Making Up the Missing Calories

If you’ve been paying attention, you’ve probably noticed that if I was only eating pre-packaged meals, I’d only be eating a maximum of around 1500 calories per day, which is not really enough for a guy my size. Of course, I get around another 200-300 calories per day in the form of my chocolate and sugar heavy coffee drinks at work, but it’s still not quite where I need to be. I filled in that part of my diet by adding another $10 to my budget (making it $52 for 2 weeks of food) and bought a snack variety of chips. Each bag of chips has 140 or so calories in it, so I can eat them as a snack between meals and stay on goal for the day.

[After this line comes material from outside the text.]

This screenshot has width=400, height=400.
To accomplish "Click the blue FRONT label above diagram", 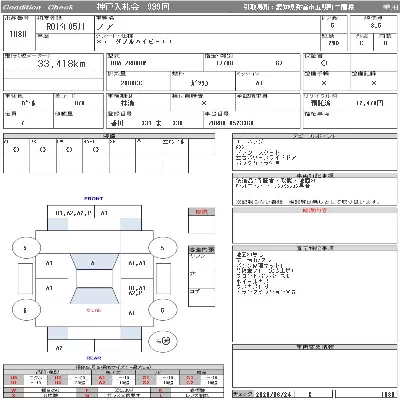I will 94,198.
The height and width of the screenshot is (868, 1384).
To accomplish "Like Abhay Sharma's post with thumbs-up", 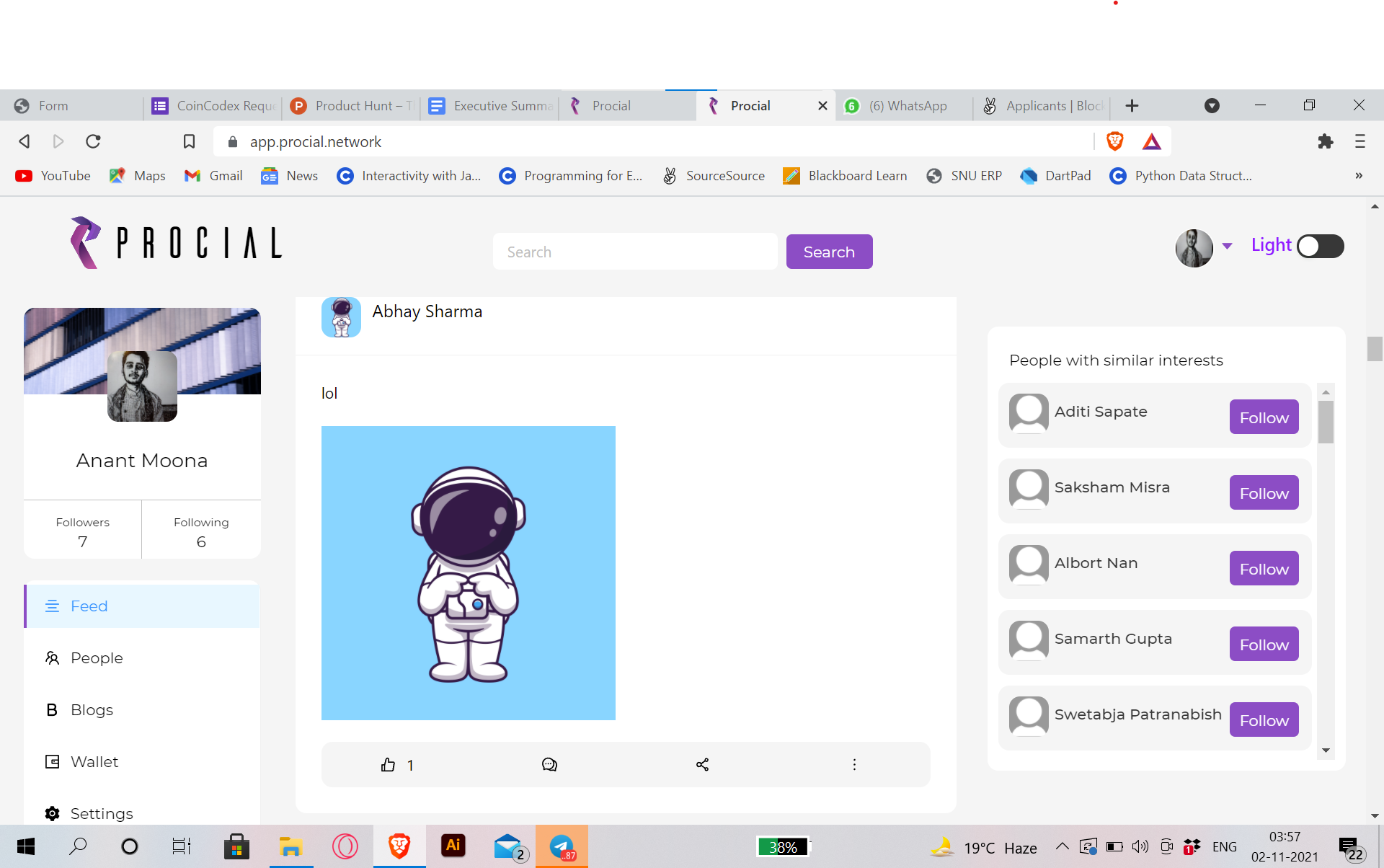I will point(388,765).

Weight loss has become important to me. When I hit my heaviest ever this year (380 lbs or 172.4 kg), I got nervous about my size. I’ve always been big, and that’s never really bothered me, but this was different. I had this sudden fear that I was going to get so heavy I couldn’t walk anymore. It terrified me. On the first of October, I had managed to get down to about 375 lbs after a few months of working on it, and now, two months later, I’m down another 7 lbs to 368.

I think that has a lot to do with the ability to portion control that comes from how I’m eating now. Before, my eyes were bigger than my stomach, and I ate until I couldn’t eat any more. The food that I was eating when living with my parents was delicious and down homey, not exactly healthy, but not bad. I just couldn’t stop myself from eating it. I actually don’t allow myself to buy hot dogs or bologna either because if I do, I’ll eat an entire package the moment a open it. I just don’t have self control.

Now, I have a pretend self control, and a clear cut calorie count. It makes it pretty easy to determine if I’m being a pig, and it makes me feel better about myself to know how much I’ve eaten.

Money savings alone (and I could probably save more by cooking), that makes what I’m doing worth it.


Maybe it’s not the healthiest way to live, but it’s working for me, and making something work for you is important.


PS: I supplement my diet with vitamins. I know that prepackaged food doesn’t have everything I need in it, but neither does what I’d cook on my own. When you buy a giant industrial size one-a-day bottle, it also only adds about $0.3 per day to the cost of my groceries.